Stick with what you have. Your male shouldn't need grain or much grain.


----------



## GoatCrazy01 (Feb 14, 2016)

My male doesn't get any grain. Just a lot of good quality grass hay.


----------



## GoatCrazy01 (Feb 14, 2016)

I am also debating on mixing my own feed (eventually for almost all of our animals) because it is usually cheaper and you know exactly what your animals are eating.


----------



## Baphomet (Jun 15, 2013)

It is not cheaper to mill your own feed. I priced it out thinking I would buy my own home grain grinder and save a ton. It cost more to buy each ingredient and mill it myself than to buy it already made! 

And then there was the time to track down the harder to find ingredients and actually do the milling. I called the mill I use and he explained that there was no way a little guy like me could get the grains at the prices he buys it for.


----------



## wndngrvr (Dec 10, 2011)

I like to see real grain in their food just like when I buy for my household I don't want a bunch of ingredients in things that I don't recognize as food. I have good luck with wet cob and add a little calf manna and BOSS to it.
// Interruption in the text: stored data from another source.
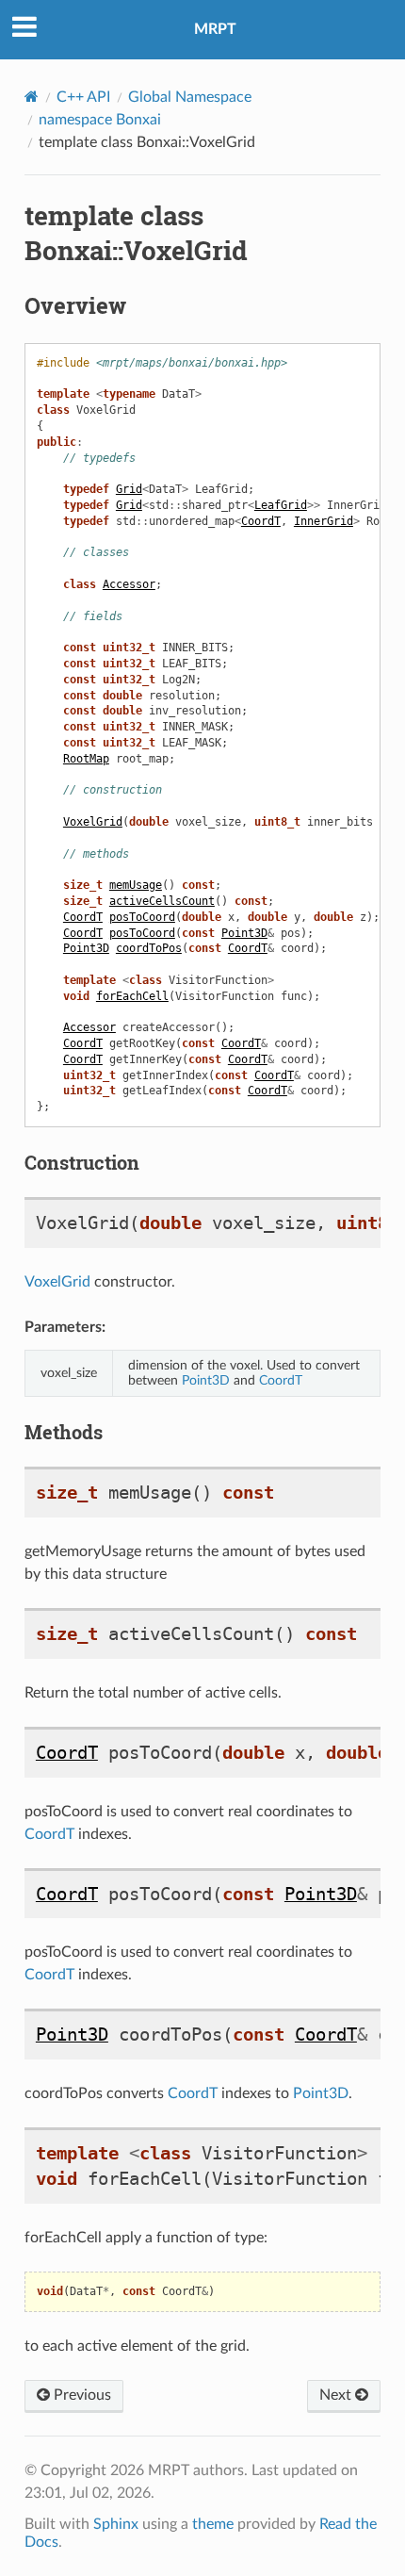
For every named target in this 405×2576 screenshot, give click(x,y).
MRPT (215, 29)
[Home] (31, 97)
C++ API (83, 97)
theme (213, 2524)
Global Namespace (189, 97)
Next (337, 2395)
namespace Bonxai (100, 119)
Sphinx (115, 2524)
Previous (80, 2395)
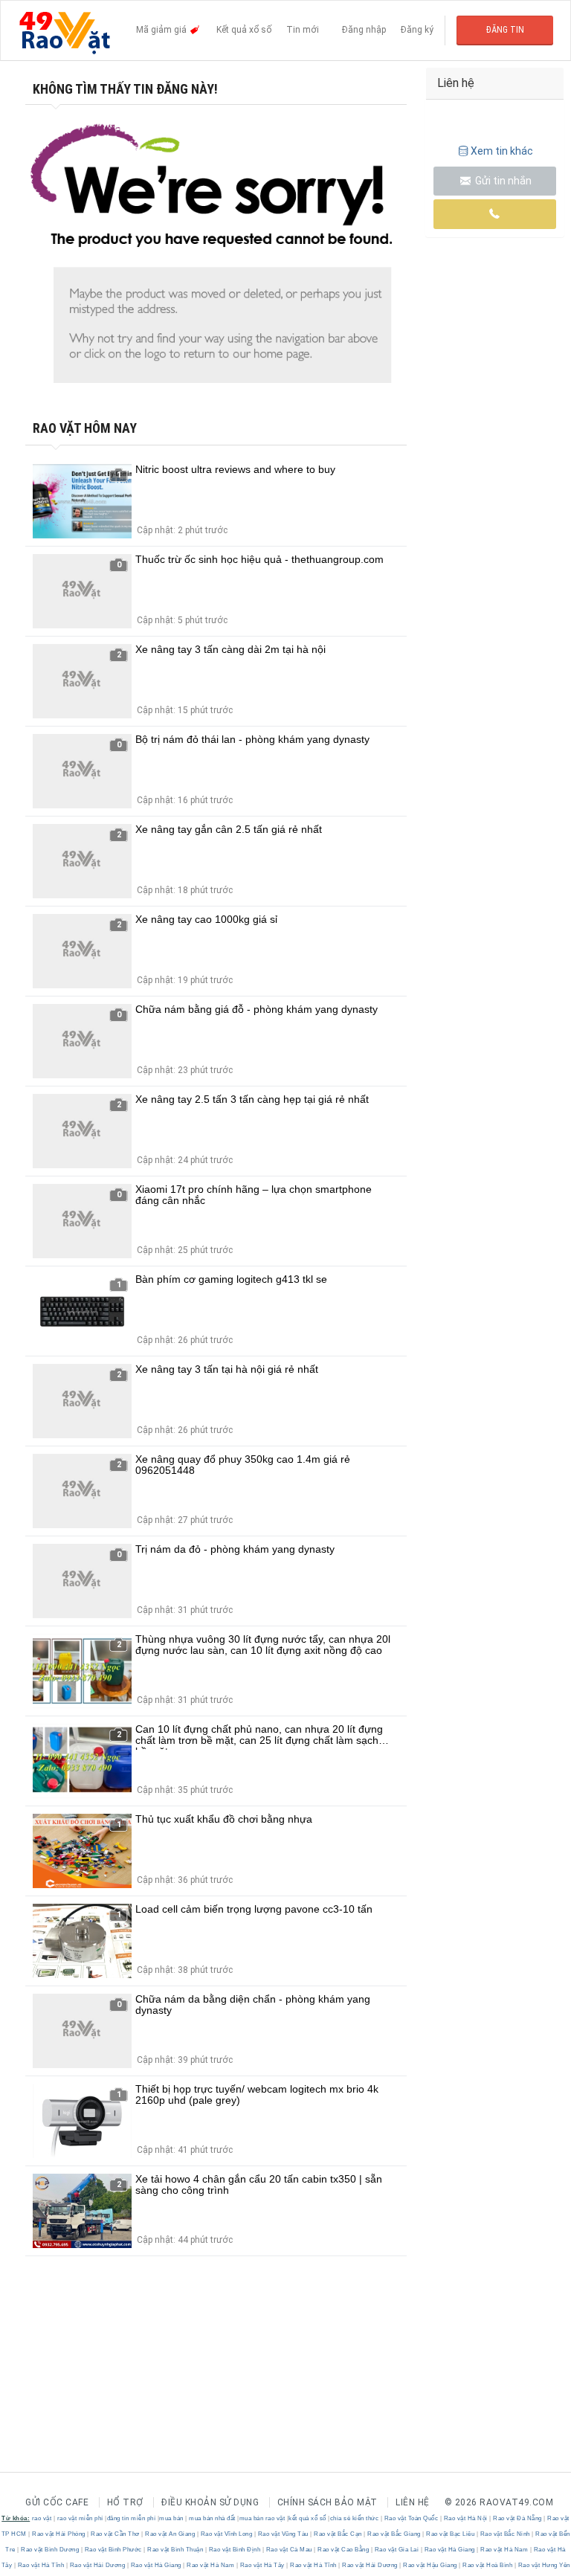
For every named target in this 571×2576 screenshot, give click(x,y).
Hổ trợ (125, 2502)
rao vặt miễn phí (80, 2518)
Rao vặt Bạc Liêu (451, 2534)
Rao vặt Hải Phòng (59, 2534)
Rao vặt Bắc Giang (394, 2534)
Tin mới (302, 30)
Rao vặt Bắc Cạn (338, 2534)
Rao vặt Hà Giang (449, 2549)
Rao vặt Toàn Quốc (411, 2518)
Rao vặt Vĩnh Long (226, 2534)
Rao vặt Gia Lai (396, 2549)
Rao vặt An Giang (170, 2534)
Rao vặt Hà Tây (262, 2565)
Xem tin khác (502, 151)
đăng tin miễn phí (131, 2518)
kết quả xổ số (307, 2518)
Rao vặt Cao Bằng (343, 2549)
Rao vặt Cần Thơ (115, 2534)
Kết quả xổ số (243, 30)
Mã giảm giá (162, 30)
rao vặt (42, 2518)
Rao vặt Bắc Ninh (505, 2534)
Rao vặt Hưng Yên (543, 2565)
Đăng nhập (364, 30)
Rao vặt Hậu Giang (430, 2565)
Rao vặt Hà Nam (504, 2549)
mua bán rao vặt (262, 2518)
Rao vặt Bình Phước (113, 2549)
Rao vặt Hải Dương (97, 2565)
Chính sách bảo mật (327, 2502)
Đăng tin (505, 30)
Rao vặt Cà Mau (289, 2549)
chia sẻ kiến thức (354, 2518)
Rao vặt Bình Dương (50, 2549)
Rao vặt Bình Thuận (175, 2549)
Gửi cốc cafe (56, 2502)
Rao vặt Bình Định (234, 2549)
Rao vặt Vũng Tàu (283, 2534)
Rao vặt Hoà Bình (487, 2565)
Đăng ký (417, 30)
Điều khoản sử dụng (210, 2502)
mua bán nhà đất (212, 2518)
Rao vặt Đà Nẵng (517, 2518)
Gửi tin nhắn (502, 181)
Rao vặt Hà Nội (465, 2518)
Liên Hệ (413, 2502)
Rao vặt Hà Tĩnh (41, 2565)
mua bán (171, 2518)
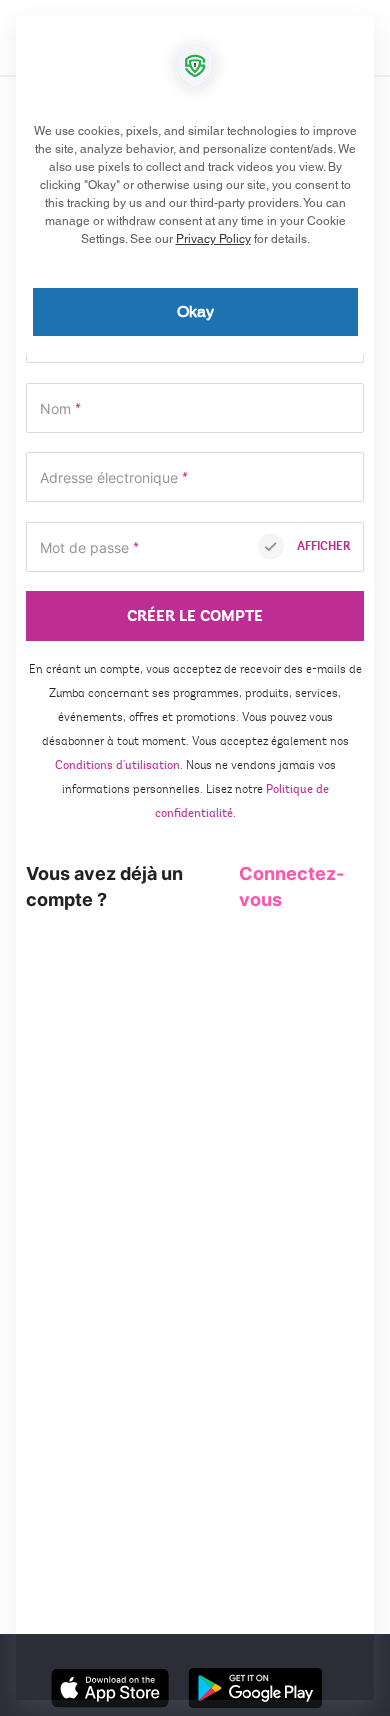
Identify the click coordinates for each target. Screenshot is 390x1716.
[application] (195, 858)
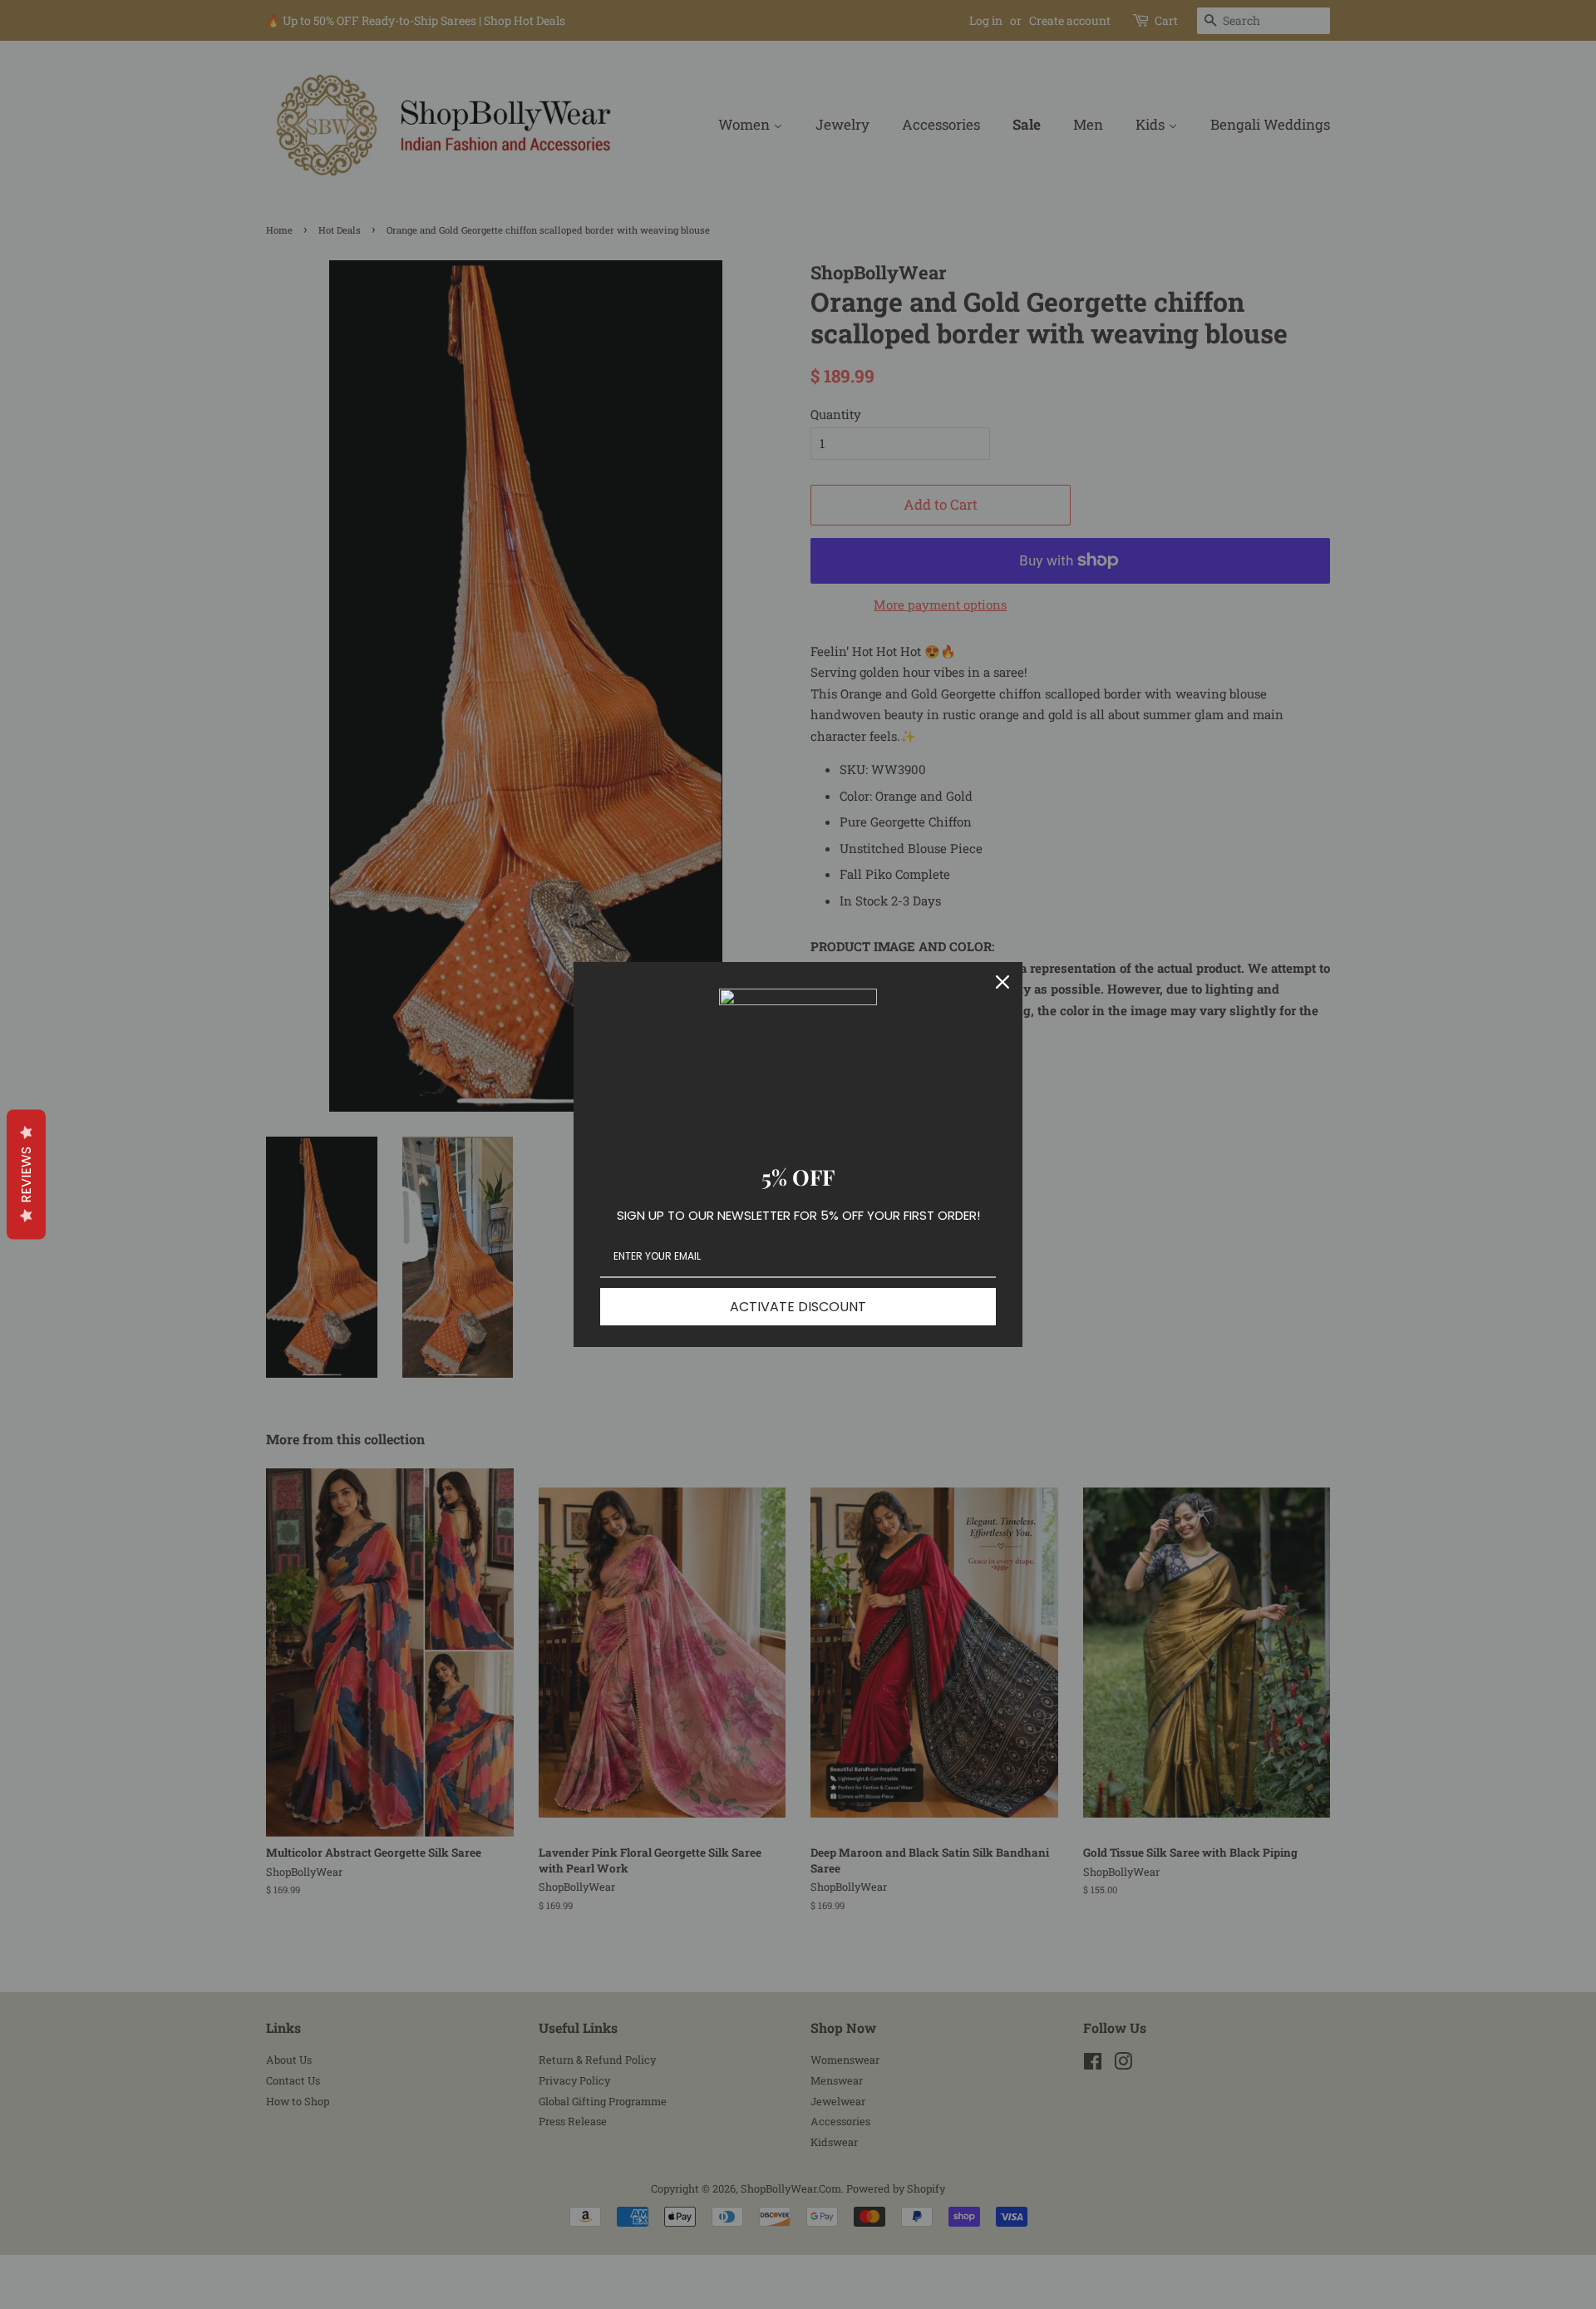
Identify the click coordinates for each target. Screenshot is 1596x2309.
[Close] (1002, 982)
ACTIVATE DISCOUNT (798, 1306)
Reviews (26, 1174)
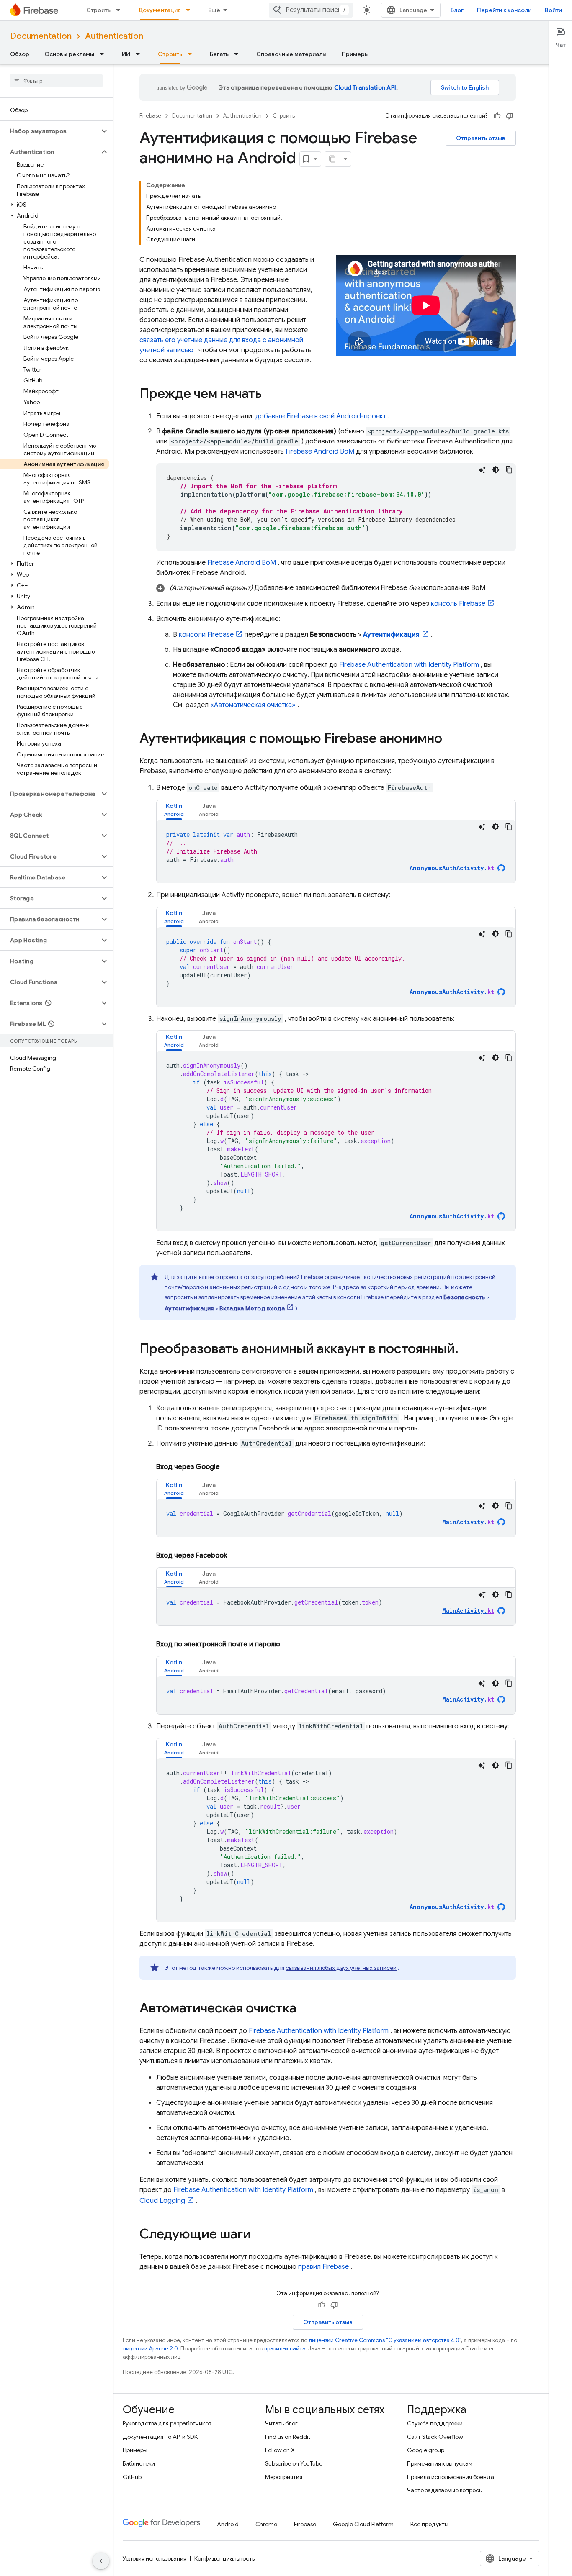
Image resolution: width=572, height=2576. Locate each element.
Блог (457, 10)
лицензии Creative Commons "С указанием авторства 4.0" (385, 2340)
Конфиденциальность (224, 2558)
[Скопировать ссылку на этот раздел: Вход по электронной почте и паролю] (290, 1644)
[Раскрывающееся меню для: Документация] (190, 10)
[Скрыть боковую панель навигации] (101, 2561)
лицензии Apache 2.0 (150, 2348)
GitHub (132, 2477)
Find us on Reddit (287, 2436)
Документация (159, 10)
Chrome (266, 2524)
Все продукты (429, 2524)
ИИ (126, 54)
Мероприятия (283, 2477)
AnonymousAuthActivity (452, 868)
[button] (49, 131)
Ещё (214, 10)
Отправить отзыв (480, 138)
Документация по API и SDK (160, 2436)
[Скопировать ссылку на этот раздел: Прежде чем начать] (270, 395)
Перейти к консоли (504, 10)
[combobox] (311, 10)
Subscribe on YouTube (293, 2463)
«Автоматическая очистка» (253, 705)
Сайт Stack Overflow (435, 2436)
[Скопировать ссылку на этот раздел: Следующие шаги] (259, 2235)
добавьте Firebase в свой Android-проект (320, 416)
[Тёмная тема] (495, 470)
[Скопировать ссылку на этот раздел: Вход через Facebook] (237, 1556)
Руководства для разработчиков (167, 2423)
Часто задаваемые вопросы (445, 2490)
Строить (98, 10)
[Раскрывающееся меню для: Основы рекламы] (104, 54)
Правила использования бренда (450, 2477)
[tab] (174, 810)
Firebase (150, 115)
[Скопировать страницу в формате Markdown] (332, 159)
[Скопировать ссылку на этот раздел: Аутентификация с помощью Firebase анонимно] (450, 739)
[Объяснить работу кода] (482, 470)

They look good, stay nice and shiny and give me good milk. In the past I tried a couple of goat foods -they wouldn't touch them , same with alfalfa pellets. Do not want. Mine will also only eat their regular brand of cob. Spoiled.


----------



## SalteyLove (Jun 18, 2011)

Does anybody have a photo of the tag of the Kalmbach Game Plan Milk & Meat?

Our local grain mill is closing next week and I'm exploring new options. 

Also, what is the price in your area?


----------



## Dayna (Aug 16, 2012)

Let me look through my photos. I might.


----------



## GoatCrazy01 (Feb 14, 2016)

It's $16 at our local feed store. Great feed! I have used it ever since I got my first goats (that was what they were on) and never had a problem. We also use Kalmbach feeds for all of our other animals.

Here's a link to all of the info on it, no pic though.

http://www.kalmbachfeeds.com/shopping/goat/6016GT.aspx


----------



## goatblessings (Jan 6, 2015)

Funny - I was thinking of switching to Kalmbach - until I noticed on the tag on the bag that an ingredient is Animal Fat. I was looking at the 16% Dairy


----------



## SalteyLove (Jun 18, 2011)

Drives me batty when they don't list the ingredients on their website!


----------



## Suzanne_Tyler (Jul 19, 2014)

^^Yeah, I know!! Pretty much no animal products online have ingredients listed.


----------